Oft haben sich in den vergangenen Jahren die Gerichte mit Fragen der Scheinselbstständigkeit von Franchisenehmern beschäftigt und untersucht, ob es sich angesichts der starken Abhängigkeit vom Franchisegeber letztlich um Arbeitnehmer oder um selbstständige Gewerbetreibende handelte. Je mehr sich das Franchising im Bewusstsein des deutschen Wirtschaftslebens etabliert hat, umso weniger wird noch darüber diskutiert, ob eine Franchisepartnerschaft möglicherweise als Arbeitsverhältnis zu qualifizieren ist.
Dennoch kommt es immer wieder zu entsprechenden Rechtsstreitigkeiten, in einem aktuellen Fall sogar im Rahmen eines Strafverfahrens, mit dem sich ein Strafsenat des Oberlandesgerichts Frankfurt beschäftigen musste.
Strafbarkeit wegen Unterschlagung von Arbeitsentgelt?
Hintergrund war ein Franchisesystem, bei dem der Franchisegeber osteuropäische Pflegekräfte als Franchisenehmer akquirierte, die er zur Betreuung von Pflegebedürftigen weitervermittelte.

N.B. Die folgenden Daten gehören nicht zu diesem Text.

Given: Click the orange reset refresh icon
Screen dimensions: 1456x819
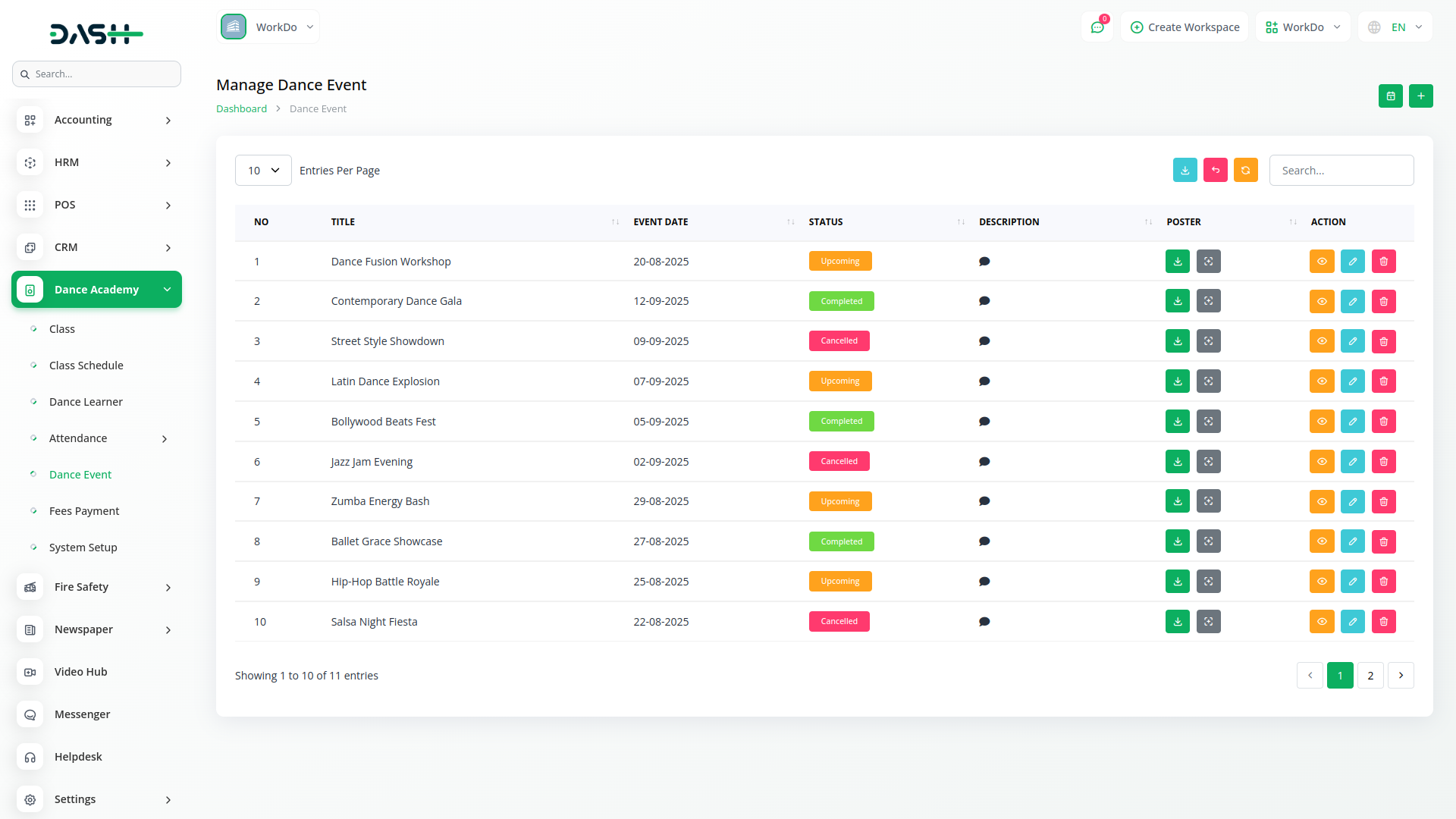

Gerade in der Pflegebranche ist ein solches Geschäftsmodell auch in der Form des Franchisings kein Einzelfall. Dem Franchisegeber, bzw. dem einzigen Geschäftsführer der Franchisegeber-GmbH, wurde von der Staatsanwalt vorgeworfen, er unterhalte zahlreiche Arbeitsverhältnisse, führe jedoch kein Sozialversicherungsbeiträge ab. Zudem veruntreue er das aufgrund der Arbeitsverhältnisse zu zahlende Arbeitsentgelt. Aufgrund dieses strafrechtlichen Vorwurfs wurde vom Amtsgericht Marburg ein Haftbefehl erlassen, bestätigt vom Landgericht Marburg.
Das sah das Oberlandesgericht Frankfurt im Rahmen des anschließenden Beschwerdeverfahrens anders. Der Strafsenat untersuchte genau die konkreten Kriterien im Rahmen der so genannten Franchisepartnerschaft, die möglicherweise für eine Einordnung als Arbeitsverhältnis sprechen könnten.

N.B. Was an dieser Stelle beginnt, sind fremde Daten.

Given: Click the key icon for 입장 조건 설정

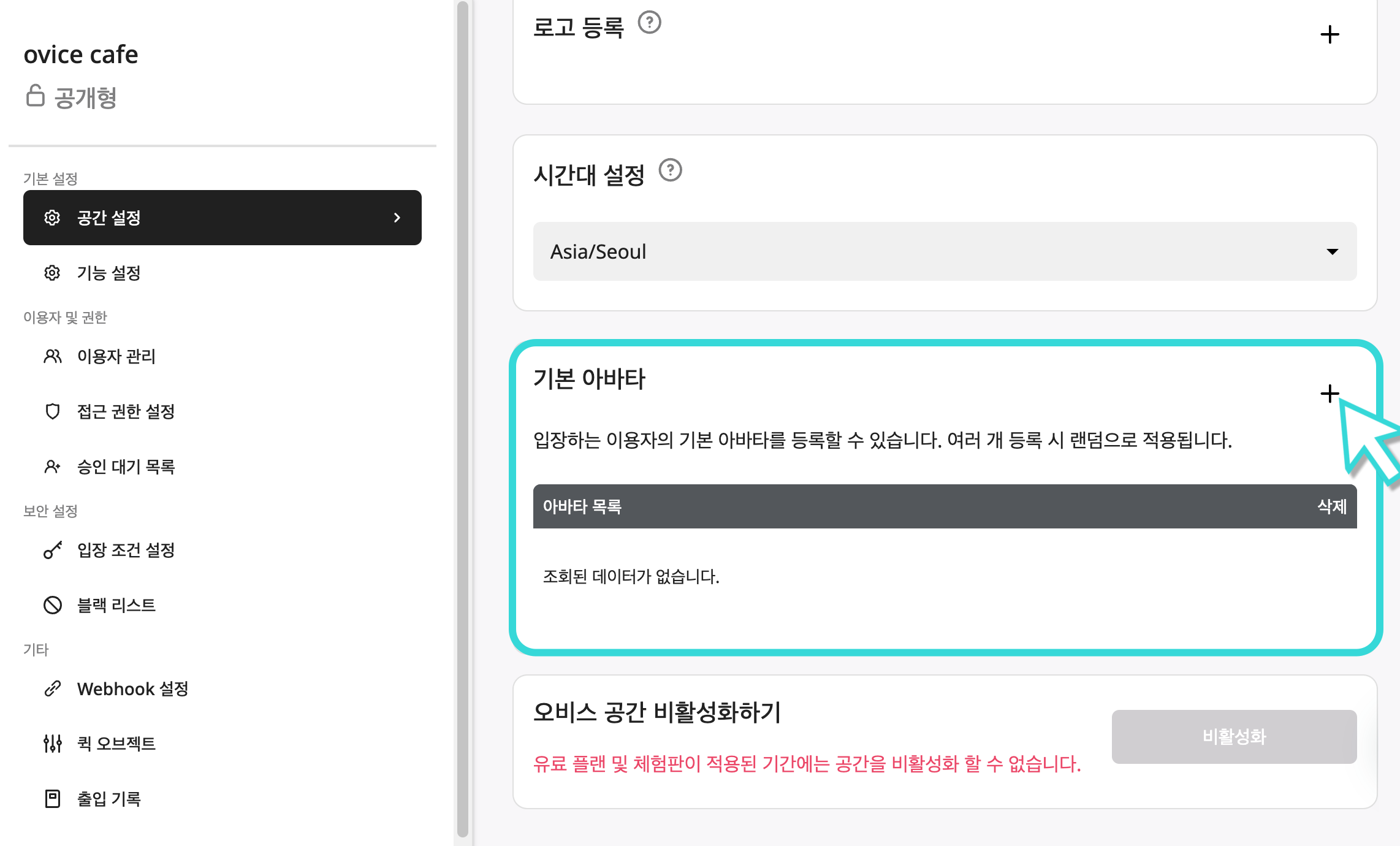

Bezeichnung des konkreten Vertrages stellt allenfalls Indiz dar
Klargestellt wird im Rahmen des Beschlusses, dass es hinsichtlich der Frage einer Arbeitnehmereigenschaft nicht darauf ankommt, wie das betreffende Vertragsverhältnis betitelt ist. Dies entspricht auch einem allgemeinen Rechtsgrundsatz, dass die Überschrift über einem Vertrag nichts aussagt über den tatsächlichen Charakter des Vertragsverhältnisses. Angesichts der konkreten Ausgestaltung des Vertragsverhältnisses und auch angesichts der konkreten Ausgestaltung der tatsächlichen Abläufe im Rahmen der Franchisepartnerschaft und im Rahmen der Durchführung der Pflegeleistungen kam das Gericht jedoch eindeutig zu dem Schluss, dass die akquirierten Franchisenehmer nicht als Arbeitnehmer zu qualifizieren seien, sondern eindeutig als Selbstständige.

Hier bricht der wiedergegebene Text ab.